1. Allègement du suivi médical

Allègement des modalités de suivi médical des salariés qui ne sont pas exposés à des risques particuliers pour leur santé ou sécurité ou pour celles des collègues ou des tiers évoluant dans l’environnement immédiat de travail.

Pour cette catégorie:

  • Suppression de l’avis d’aptitude, mais la possibilité de délivrer un avis d’inaptitude reste inchangée
  • La visite d’aptitude à l’embauche et périodique devient une visite d’information et de prévention, qui reste obligatoire (elle donne lieu à une simple attestation de suivi)
  • Ces visites seront assurées par le médecin du travail, par l’infirmier en santé au travail, par un interne ou un collaborateur médecin (sous protocole d’orientation vers le médecin du travail, en fonction des conditions de travail, de l’état de santé et de l’âge du travailleur, ainsi que des risques professionnels auxquels il est exposé)

Suivi médical des salariés exposés à des risques particuliers pour leur santé/sécurité ou celles des collègues/tiers: modalités réglementaires de suivi plus flexibles

Exemple: suppression de la périodicité de 6 mois pour les travailleurs de nuit, périodicité laissée à l’appréciation du médecin du travail (d’autres exemples à venir dans les décrets)

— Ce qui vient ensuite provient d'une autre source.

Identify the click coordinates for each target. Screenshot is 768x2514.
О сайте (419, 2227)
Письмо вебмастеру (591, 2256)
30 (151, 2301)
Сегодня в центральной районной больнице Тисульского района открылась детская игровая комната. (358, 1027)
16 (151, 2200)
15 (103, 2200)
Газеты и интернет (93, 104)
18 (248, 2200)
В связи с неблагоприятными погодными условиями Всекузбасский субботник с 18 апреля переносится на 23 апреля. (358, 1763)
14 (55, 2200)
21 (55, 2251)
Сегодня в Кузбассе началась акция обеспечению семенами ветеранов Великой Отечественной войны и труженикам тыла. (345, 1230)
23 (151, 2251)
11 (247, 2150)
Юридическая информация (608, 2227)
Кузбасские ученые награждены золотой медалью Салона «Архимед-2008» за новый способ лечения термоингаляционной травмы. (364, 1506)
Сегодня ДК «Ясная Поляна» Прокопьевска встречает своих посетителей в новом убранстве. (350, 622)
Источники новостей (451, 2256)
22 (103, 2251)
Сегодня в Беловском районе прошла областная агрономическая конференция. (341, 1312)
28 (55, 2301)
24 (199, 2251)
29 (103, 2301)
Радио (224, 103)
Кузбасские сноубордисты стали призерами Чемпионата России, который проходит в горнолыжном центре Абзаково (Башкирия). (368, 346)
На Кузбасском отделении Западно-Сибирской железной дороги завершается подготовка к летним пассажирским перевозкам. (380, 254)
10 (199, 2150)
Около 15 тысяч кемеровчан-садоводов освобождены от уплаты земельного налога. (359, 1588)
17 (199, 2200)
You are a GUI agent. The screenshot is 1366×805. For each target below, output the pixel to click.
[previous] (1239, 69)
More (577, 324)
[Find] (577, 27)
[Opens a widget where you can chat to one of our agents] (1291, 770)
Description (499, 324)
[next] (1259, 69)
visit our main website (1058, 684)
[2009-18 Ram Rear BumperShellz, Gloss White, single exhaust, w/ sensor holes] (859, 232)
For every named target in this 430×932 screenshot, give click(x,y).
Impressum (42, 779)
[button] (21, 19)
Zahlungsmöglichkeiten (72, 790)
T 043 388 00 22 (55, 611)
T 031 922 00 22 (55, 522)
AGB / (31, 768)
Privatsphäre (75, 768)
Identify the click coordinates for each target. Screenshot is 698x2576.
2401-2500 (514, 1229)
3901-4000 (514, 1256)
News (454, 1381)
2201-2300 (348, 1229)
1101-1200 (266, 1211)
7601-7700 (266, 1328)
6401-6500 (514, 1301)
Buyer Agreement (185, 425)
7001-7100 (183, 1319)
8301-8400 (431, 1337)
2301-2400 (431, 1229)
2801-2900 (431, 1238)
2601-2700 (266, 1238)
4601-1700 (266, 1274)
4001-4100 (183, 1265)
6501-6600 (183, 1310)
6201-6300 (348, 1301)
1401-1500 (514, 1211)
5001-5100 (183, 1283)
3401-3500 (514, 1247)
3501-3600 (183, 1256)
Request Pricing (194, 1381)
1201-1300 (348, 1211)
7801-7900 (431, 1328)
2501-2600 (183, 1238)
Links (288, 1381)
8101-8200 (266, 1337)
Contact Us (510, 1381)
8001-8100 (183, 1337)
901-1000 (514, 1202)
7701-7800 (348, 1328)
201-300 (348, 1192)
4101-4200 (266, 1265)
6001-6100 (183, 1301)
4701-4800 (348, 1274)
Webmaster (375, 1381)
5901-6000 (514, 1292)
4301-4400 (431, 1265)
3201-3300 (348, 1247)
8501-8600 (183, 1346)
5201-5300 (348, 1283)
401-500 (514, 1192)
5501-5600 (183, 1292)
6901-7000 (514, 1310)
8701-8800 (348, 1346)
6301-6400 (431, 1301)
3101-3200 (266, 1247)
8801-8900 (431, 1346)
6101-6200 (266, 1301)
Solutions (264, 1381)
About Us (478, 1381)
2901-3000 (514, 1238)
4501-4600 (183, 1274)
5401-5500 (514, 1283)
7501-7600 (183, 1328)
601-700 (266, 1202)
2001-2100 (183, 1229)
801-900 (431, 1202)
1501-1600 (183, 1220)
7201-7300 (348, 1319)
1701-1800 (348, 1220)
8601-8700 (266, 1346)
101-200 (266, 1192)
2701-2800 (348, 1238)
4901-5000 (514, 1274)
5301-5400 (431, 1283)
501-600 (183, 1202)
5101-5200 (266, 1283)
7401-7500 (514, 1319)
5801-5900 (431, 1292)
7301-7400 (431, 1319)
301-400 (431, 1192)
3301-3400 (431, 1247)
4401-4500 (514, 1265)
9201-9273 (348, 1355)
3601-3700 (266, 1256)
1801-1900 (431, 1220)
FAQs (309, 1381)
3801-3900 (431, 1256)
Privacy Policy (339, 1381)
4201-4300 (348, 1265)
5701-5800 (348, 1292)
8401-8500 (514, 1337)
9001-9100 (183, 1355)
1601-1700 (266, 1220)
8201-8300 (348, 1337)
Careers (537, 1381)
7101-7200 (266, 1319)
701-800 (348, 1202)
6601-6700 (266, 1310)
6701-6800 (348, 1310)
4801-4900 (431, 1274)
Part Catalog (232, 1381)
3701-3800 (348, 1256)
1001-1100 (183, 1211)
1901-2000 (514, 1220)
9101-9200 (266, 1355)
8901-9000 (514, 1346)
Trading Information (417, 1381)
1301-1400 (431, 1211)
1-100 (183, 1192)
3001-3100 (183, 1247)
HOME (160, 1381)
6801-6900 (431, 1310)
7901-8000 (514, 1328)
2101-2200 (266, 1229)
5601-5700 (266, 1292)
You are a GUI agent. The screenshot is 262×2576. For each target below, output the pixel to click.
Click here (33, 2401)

2. Prise en compte des propositions individuelles du médecin du travail

L’employeur est tenu de prendre en considération l’avis et les indications ou les propositions émis par le médecin du travail.

En cas de refus, l’employeur fait connaître par écrit au travailleur et au médecin du travail les motifs qui s’opposent à ce qu’il y soit donné suite.

3. Modalités de contestation des avis du médecin du travail

Le salarié ou l’employeur peut contester les éléments de nature médicale justifiant les avis, propositions, conclusions écrites ou indications émis par le médecin du travail

La contestation a lieu auprès du Conseil de Prud’hommes, qui désigne un médecin-expert. Celui-ci statue après consultation du dossier médical en santé au travail du salarié (le secret médical ne lui est pas opposable). Le Conseil de Prud’hommes peut solliciter le médecin inspecteur du travail.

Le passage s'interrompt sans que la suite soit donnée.